Sono giovani, la maggioranza, coloro che hanno dedicato una standing ovation, accanto ai loro padri, alla memoria di Falcone e Borsellino: “L’applauso”, commenta Ernesto Ferrero, da quattordici anni principe del Lingotto, “più fragoroso nella storia della Fiera torinese” (alla presentazione di “1922-2012 Ricordo di Giovanni Falcone e Paolo Borsellino”, RCS Libri).

E’ un’alchimia quasi magica quella del Salone alla sua venticinquesima edizione, fatta di best seller molto televisivi, da Serena Dandini (“Grazie per quella volta”, RCS Libri) a Massimo Gramellini (“Fai bei sogni”, Longanesi) e a Luciano Ligabue (“Il rumore dei baci a vuoto”, Einaudi). E di saggi: sul tabù della morte per Concita De Gregorio (“Così è la vita”, Einaudi), sulla libertà per Corrado Augias (“Il disagio della libertà”, RCS Libri), sul lavoro per Luciano Gallino (“La lotta di classe dopo la lotta di classe”, Laterza), sul cancro per il grande oncologo Umberto Veronesi (“Il primo giorno senza cancro”, Piemme). E ancora di lectio magistralis dei big della cultura, come Claudio Magris – “Come nascono i libri” e Hans Magnus Enzensberger – “I miei fallimenti più riusciti. E altre idee a disposizione delle generazioni future”. O del cardinale Angelo Scola, in occasione della pubblicazione del libro “Famiglia risorsa decisiva” (ed. Messaggero Padova). Ma solo per citarne alcuni.

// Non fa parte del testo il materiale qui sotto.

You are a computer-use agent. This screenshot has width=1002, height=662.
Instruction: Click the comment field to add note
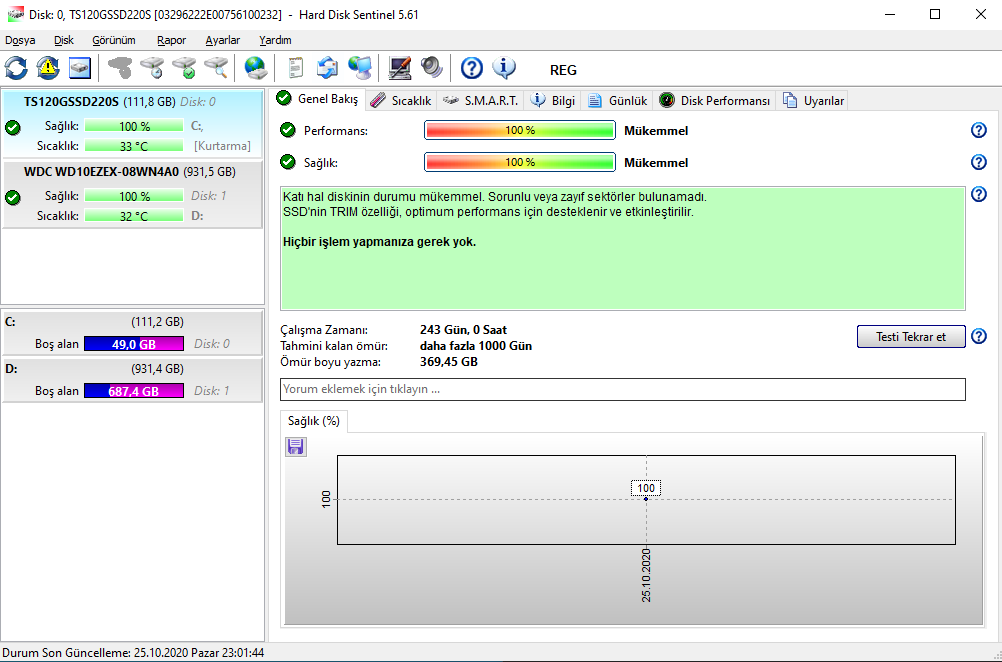pos(622,389)
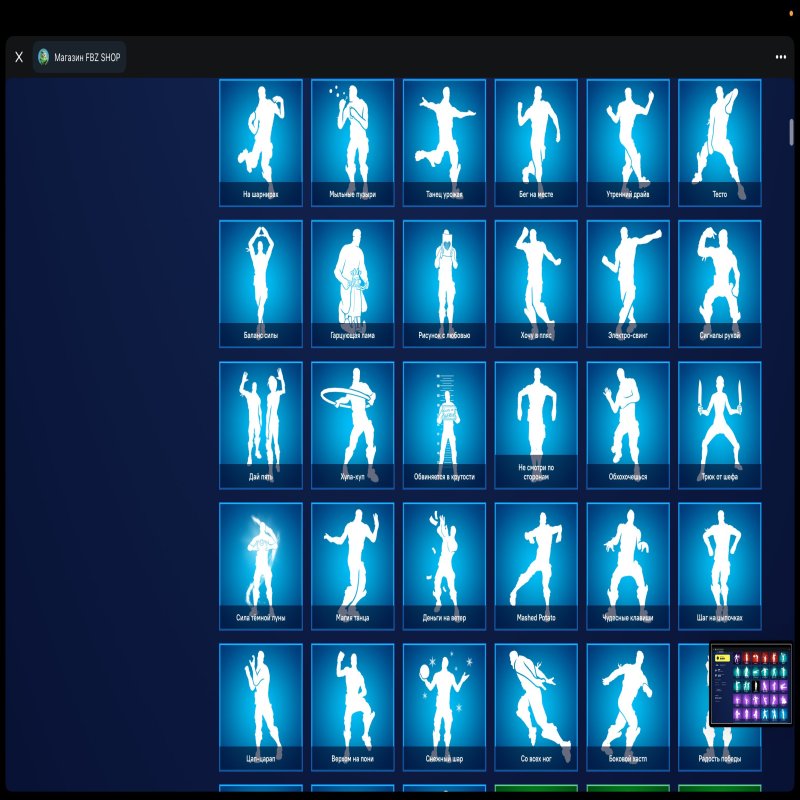Image resolution: width=800 pixels, height=800 pixels.
Task: Open the floating preview thumbnail of emotes
Action: 750,684
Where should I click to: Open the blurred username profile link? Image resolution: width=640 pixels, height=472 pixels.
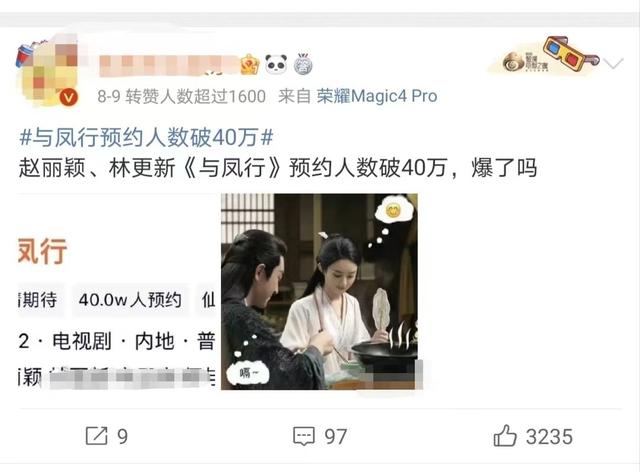point(168,65)
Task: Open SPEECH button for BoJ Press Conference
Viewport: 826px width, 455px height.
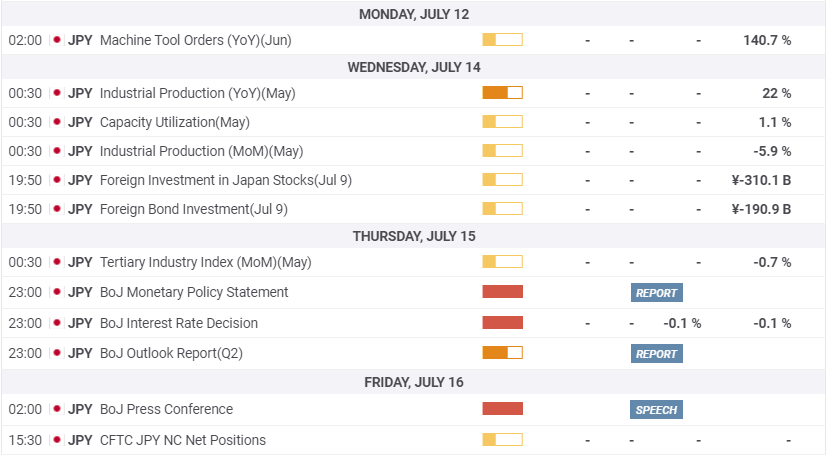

E, per concludere, gli ospiti, come dicevamo, Spagna e Romania.

La “nazionale” spagnola al Salone comprende scrittori molto popolari anche in Italia, come il filosofo Fernando Savater, il Premio Salone Internazionale del Libro 2011 Javier Cercas, Arturo Pérez-Reverte, Enrique Vila-Matas, Almudena Grandes, Ildefonso Falcones, Clara Sánchez, José Ovejero, Antonio Soler, Julio Llamazares, Rosa Montero, Félix J. Palma, il basco Bernardo Atxaga, i catalani Alicia Giménez-Bartlett, Ricardo Menendez Salmón, Ignacio Martinez de Pisón. Molti di questi autori sono impegnati in un serrato confronto con gli anni della guerra civile, rivisitata al di fuori degli schemi ideologici. Tra le tendenze più apprezzate dalla nuova narrativa spagnola ritroviamo, infatti, il romanzo storico e il giallo.

Fra gli ospiti, per la Romania, spicca invece la figura di Norman Manea, narratore e saggista, Premio Internazionale Nonino 2002. Con lui Mircea Cartarescu, poeta e narratore, esponente di spicco della generazione postmodernista; Liliana Lazar, che oggi vive in Francia e ha fuso in un romanzo molto apprezzato dal Nobel Le Clézio l’atmosfera delle antiche fiabe, gli anni bui di Ceausescu e le vicende di un serial killer; e un nutrito gruppo di narratori, saggisti e poeti in corso di traduzione del nostro Paese.